* [Exercise brief]:
All pictures are to be skipped; retype only the lines from the top of the entries through the line with "The width and height of the screenshot is (418, 354).", both included.

* [Exercise input]:
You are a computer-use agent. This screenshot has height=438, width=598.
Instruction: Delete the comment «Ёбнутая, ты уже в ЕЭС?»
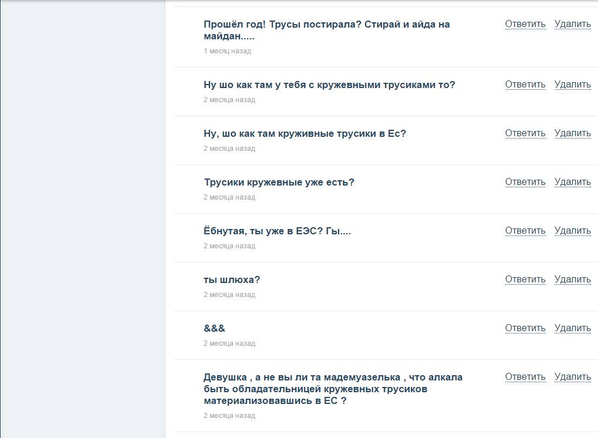tap(572, 231)
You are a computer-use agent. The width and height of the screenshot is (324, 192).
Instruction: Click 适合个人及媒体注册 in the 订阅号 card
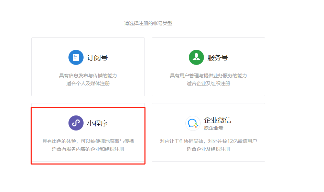point(88,83)
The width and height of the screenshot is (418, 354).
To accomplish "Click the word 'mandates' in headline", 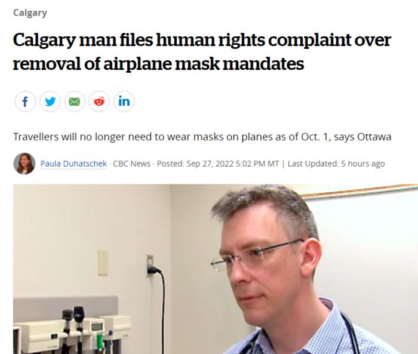I will point(263,64).
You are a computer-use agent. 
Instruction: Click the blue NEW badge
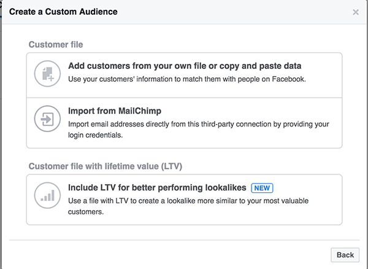pos(262,188)
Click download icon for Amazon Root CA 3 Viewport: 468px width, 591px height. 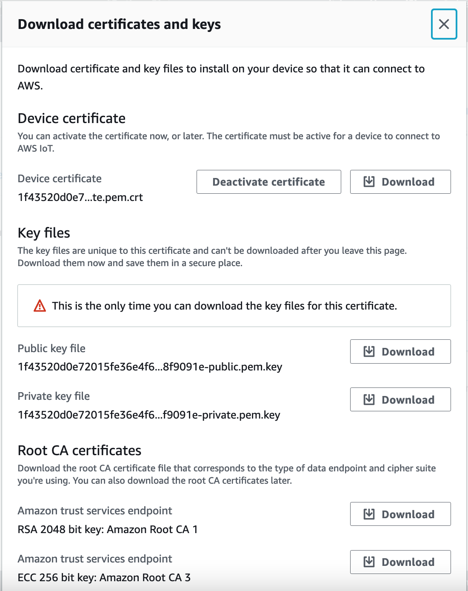coord(369,562)
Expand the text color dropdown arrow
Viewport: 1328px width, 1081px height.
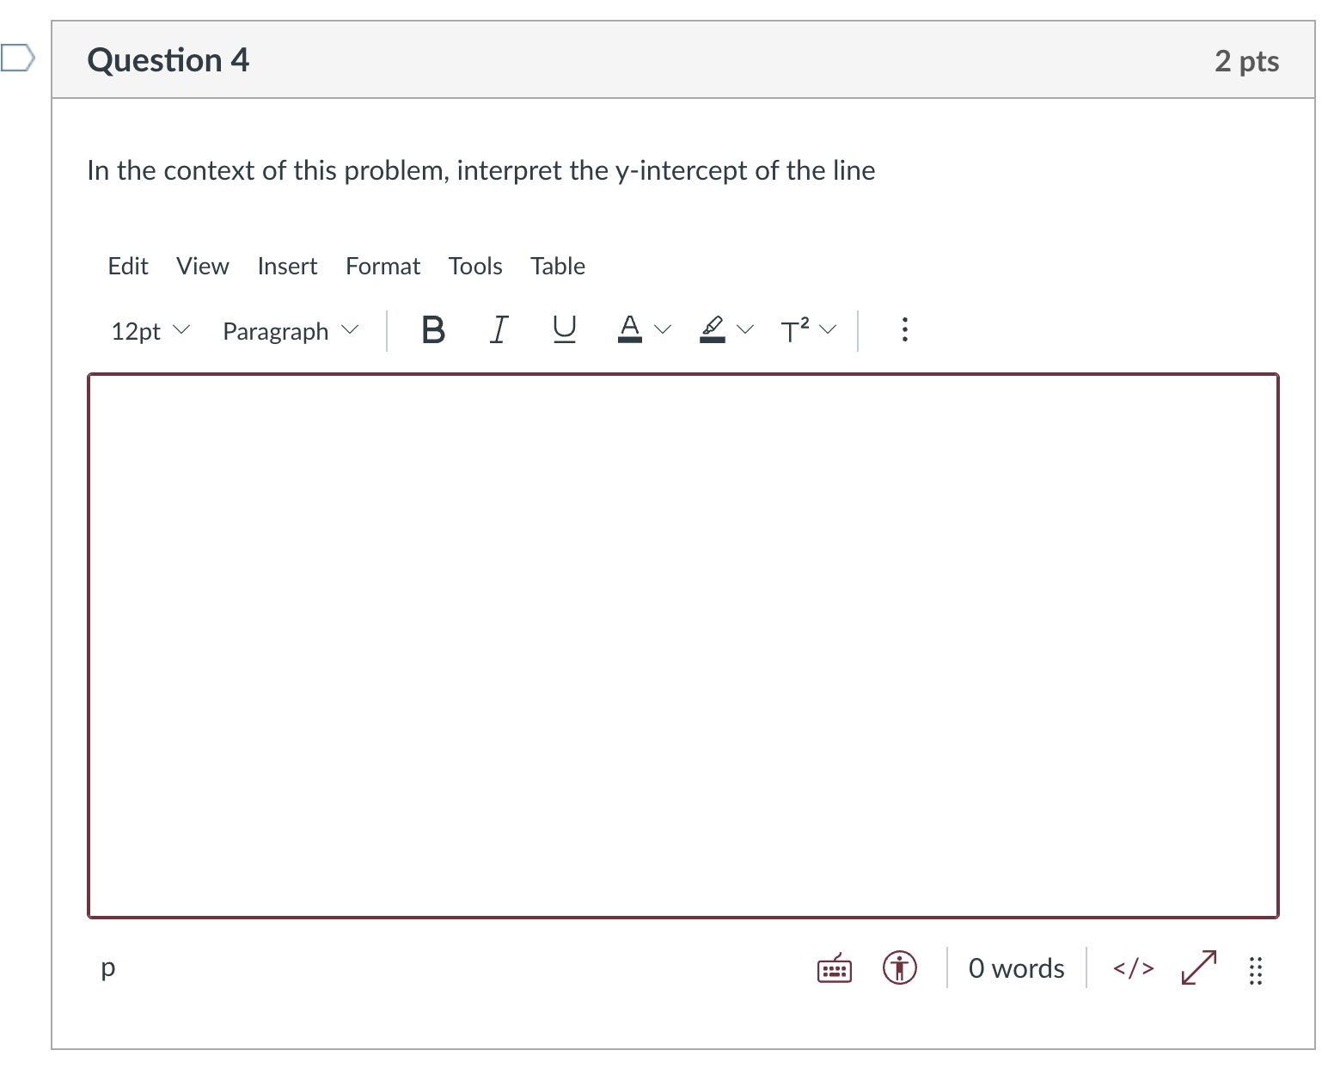coord(663,330)
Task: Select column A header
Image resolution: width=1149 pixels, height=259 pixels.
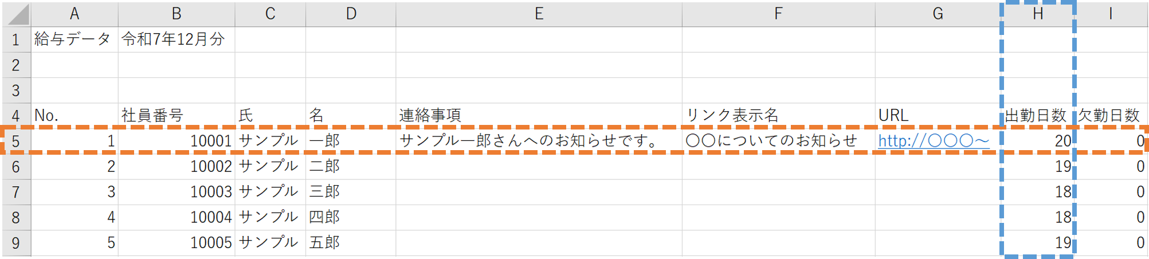Action: (x=74, y=14)

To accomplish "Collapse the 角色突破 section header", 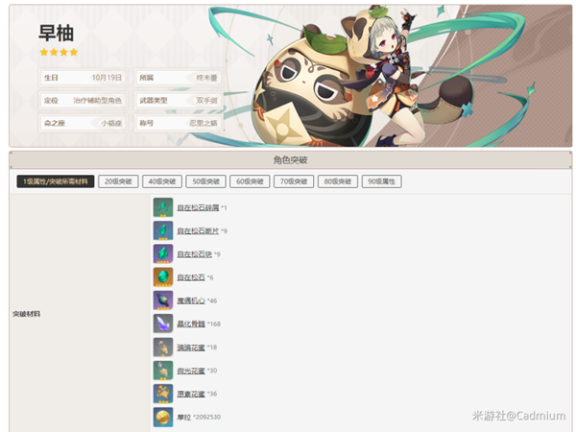I will coord(290,159).

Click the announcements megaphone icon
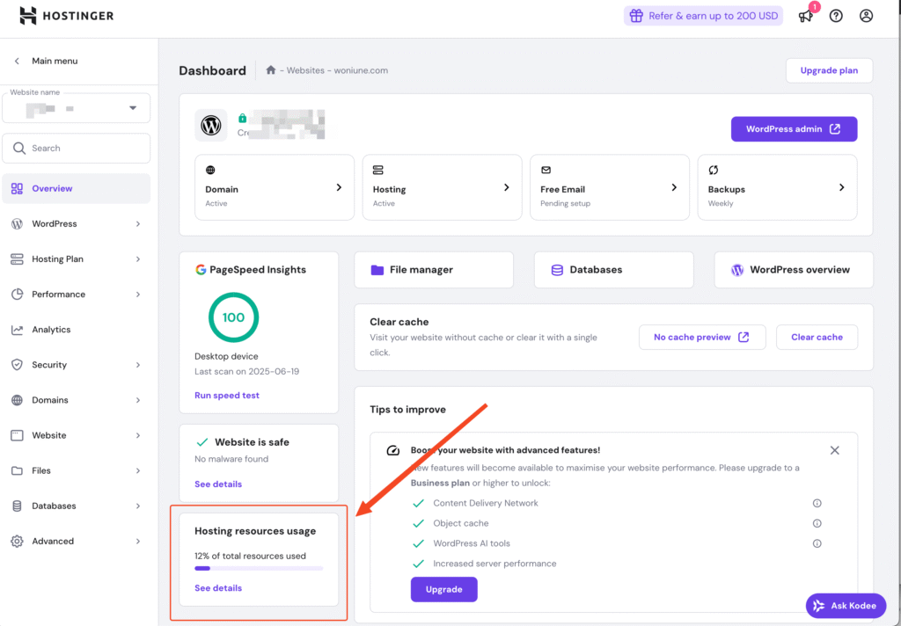805,16
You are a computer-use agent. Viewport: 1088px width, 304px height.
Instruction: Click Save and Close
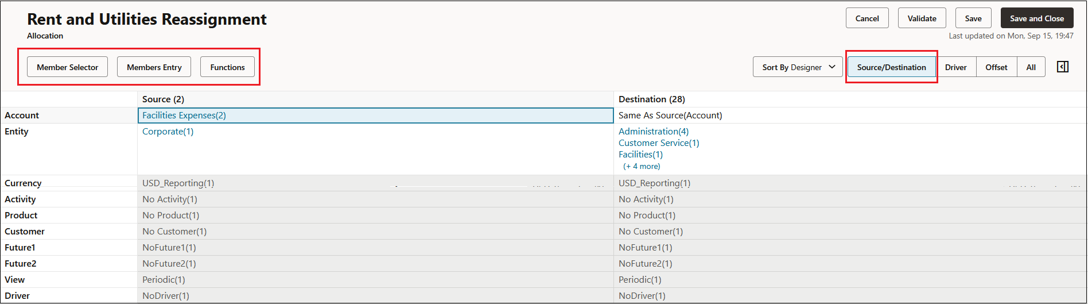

* [Expected answer]:
You are a computer-use agent. This screenshot has height=438, width=598.
Instruction: Delete the comment «Ёбнутая, ты уже в ЕЭС?»
tap(572, 231)
You are a computer-use agent. The width and height of the screenshot is (324, 192).
Instruction: Click 适合个人及媒体注册 in the 订阅号 card
point(88,83)
The width and height of the screenshot is (418, 354).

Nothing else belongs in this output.